Dataset entries
──────────────────────────────

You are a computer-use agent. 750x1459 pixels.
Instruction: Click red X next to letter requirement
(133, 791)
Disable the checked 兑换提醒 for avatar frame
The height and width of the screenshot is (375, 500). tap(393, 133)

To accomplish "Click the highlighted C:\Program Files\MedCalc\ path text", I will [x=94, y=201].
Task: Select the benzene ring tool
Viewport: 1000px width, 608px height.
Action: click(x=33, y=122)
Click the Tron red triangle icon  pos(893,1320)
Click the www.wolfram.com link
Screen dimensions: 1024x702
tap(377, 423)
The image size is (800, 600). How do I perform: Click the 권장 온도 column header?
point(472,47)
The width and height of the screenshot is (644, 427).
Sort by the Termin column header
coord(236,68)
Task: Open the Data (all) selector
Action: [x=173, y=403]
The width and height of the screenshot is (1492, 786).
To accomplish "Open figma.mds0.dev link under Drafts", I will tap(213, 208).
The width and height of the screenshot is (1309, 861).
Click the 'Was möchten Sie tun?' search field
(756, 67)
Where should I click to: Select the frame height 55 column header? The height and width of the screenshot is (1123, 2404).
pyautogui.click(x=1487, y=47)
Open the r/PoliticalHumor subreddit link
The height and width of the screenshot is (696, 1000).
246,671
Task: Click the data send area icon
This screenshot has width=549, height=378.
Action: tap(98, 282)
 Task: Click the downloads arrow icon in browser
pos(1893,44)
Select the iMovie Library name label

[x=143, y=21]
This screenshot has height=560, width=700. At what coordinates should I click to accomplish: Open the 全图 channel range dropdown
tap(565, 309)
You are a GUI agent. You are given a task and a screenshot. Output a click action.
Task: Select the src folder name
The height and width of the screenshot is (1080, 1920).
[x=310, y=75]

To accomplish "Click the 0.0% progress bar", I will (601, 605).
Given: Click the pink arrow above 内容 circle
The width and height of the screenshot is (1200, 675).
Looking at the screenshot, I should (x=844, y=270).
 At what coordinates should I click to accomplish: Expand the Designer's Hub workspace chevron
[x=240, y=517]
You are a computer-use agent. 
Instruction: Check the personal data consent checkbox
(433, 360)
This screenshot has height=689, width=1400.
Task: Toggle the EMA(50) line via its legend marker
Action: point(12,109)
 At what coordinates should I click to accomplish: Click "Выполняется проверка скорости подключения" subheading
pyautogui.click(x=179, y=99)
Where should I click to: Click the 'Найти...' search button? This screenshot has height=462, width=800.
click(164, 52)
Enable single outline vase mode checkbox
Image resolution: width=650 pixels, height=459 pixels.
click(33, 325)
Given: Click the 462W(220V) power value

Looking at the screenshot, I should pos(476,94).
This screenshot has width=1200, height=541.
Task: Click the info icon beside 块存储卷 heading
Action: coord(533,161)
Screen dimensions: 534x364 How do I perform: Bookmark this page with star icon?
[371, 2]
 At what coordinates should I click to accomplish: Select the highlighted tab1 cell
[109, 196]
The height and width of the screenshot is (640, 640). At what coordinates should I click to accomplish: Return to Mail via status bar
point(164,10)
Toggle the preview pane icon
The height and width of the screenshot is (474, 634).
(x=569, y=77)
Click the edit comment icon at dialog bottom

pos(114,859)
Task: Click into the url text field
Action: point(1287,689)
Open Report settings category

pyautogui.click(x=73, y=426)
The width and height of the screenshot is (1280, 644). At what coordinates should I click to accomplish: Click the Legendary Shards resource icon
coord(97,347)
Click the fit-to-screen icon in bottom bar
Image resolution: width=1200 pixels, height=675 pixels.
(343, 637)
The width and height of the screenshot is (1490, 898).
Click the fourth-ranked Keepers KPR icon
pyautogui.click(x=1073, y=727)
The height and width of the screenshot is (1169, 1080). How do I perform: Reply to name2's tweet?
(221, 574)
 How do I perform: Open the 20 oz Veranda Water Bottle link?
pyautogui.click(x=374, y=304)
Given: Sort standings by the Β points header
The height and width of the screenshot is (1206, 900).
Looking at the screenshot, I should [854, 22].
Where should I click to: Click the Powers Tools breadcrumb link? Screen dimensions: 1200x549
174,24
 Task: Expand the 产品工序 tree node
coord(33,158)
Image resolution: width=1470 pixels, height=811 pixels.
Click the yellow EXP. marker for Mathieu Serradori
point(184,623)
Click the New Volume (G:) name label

──────────────────────────────

> EXERCISE GOAL:
When you write the entries out again, keep every word and mark exactly as it is.

> SOLUTION BELOW:
You are a computer-use agent. 750x1459 pixels.
Instruction: Click red X next to letter requirement
(133, 791)
Disable the checked 兑换提醒 for avatar frame
The height and width of the screenshot is (375, 500). tap(393, 133)

To accomplish "Click the highlighted C:\Program Files\MedCalc\ path text", I will [x=94, y=201].
Task: Select the benzene ring tool
Viewport: 1000px width, 608px height.
Action: click(x=33, y=122)
Click the Tron red triangle icon  pos(893,1320)
Click the www.wolfram.com link
Screen dimensions: 1024x702
tap(377, 423)
The image size is (800, 600). How do I perform: Click the 권장 온도 column header?
point(472,47)
The width and height of the screenshot is (644, 427).
Sort by the Termin column header
coord(236,68)
Task: Open the Data (all) selector
Action: [x=173, y=403]
The width and height of the screenshot is (1492, 786).
To accomplish "Open figma.mds0.dev link under Drafts", I will tap(213, 208).
The width and height of the screenshot is (1309, 861).
Click the 'Was möchten Sie tun?' search field
(756, 67)
Where should I click to: Select the frame height 55 column header? The height and width of the screenshot is (1123, 2404).
pyautogui.click(x=1487, y=47)
Open the r/PoliticalHumor subreddit link
The height and width of the screenshot is (696, 1000).
246,671
Task: Click the data send area icon
This screenshot has width=549, height=378.
Action: tap(98, 282)
 Task: Click the downloads arrow icon in browser
pos(1893,44)
Select the iMovie Library name label

[x=143, y=21]
This screenshot has height=560, width=700. At what coordinates should I click to accomplish: Open the 全图 channel range dropdown
tap(565, 309)
You are a GUI agent. You are given a task and a screenshot. Output a click action.
Task: Select the src folder name
The height and width of the screenshot is (1080, 1920).
[x=310, y=75]

To accomplish "Click the 0.0% progress bar", I will (601, 605).
Given: Click the pink arrow above 内容 circle
The width and height of the screenshot is (1200, 675).
Looking at the screenshot, I should (x=844, y=270).
 At what coordinates should I click to accomplish: Expand the Designer's Hub workspace chevron
[x=240, y=517]
You are a computer-use agent. 
Instruction: Check the personal data consent checkbox
(433, 360)
This screenshot has height=689, width=1400.
Task: Toggle the EMA(50) line via its legend marker
Action: point(12,109)
 At what coordinates should I click to accomplish: Click "Выполняется проверка скорости подключения" subheading
pyautogui.click(x=179, y=99)
Where should I click to: Click the 'Найти...' search button? This screenshot has height=462, width=800.
click(164, 52)
Enable single outline vase mode checkbox
Image resolution: width=650 pixels, height=459 pixels.
click(33, 325)
Given: Click the 462W(220V) power value

Looking at the screenshot, I should pos(476,94).
This screenshot has width=1200, height=541.
Task: Click the info icon beside 块存储卷 heading
Action: coord(533,161)
Screen dimensions: 534x364 How do I perform: Bookmark this page with star icon?
[371, 2]
 At what coordinates should I click to accomplish: Select the highlighted tab1 cell
[109, 196]
The height and width of the screenshot is (640, 640). At what coordinates should I click to accomplish: Return to Mail via status bar
point(164,10)
Toggle the preview pane icon
The height and width of the screenshot is (474, 634).
(x=569, y=77)
Click the edit comment icon at dialog bottom

pos(114,859)
Task: Click into the url text field
Action: point(1287,689)
Open Report settings category

pyautogui.click(x=73, y=426)
The width and height of the screenshot is (1280, 644). At what coordinates should I click to accomplish: Click the Legendary Shards resource icon
coord(97,347)
Click the fit-to-screen icon in bottom bar
Image resolution: width=1200 pixels, height=675 pixels.
(343, 637)
The width and height of the screenshot is (1490, 898).
Click the fourth-ranked Keepers KPR icon
pyautogui.click(x=1073, y=727)
The height and width of the screenshot is (1169, 1080). How do I perform: Reply to name2's tweet?
(221, 574)
 How do I perform: Open the 20 oz Veranda Water Bottle link?
pyautogui.click(x=374, y=304)
Given: Sort standings by the Β points header
The height and width of the screenshot is (1206, 900).
Looking at the screenshot, I should [854, 22].
Where should I click to: Click the Powers Tools breadcrumb link? Screen dimensions: 1200x549
174,24
 Task: Expand the 产品工序 tree node
coord(33,158)
Image resolution: width=1470 pixels, height=811 pixels.
Click the yellow EXP. marker for Mathieu Serradori
point(184,623)
Click the New Volume (G:) name label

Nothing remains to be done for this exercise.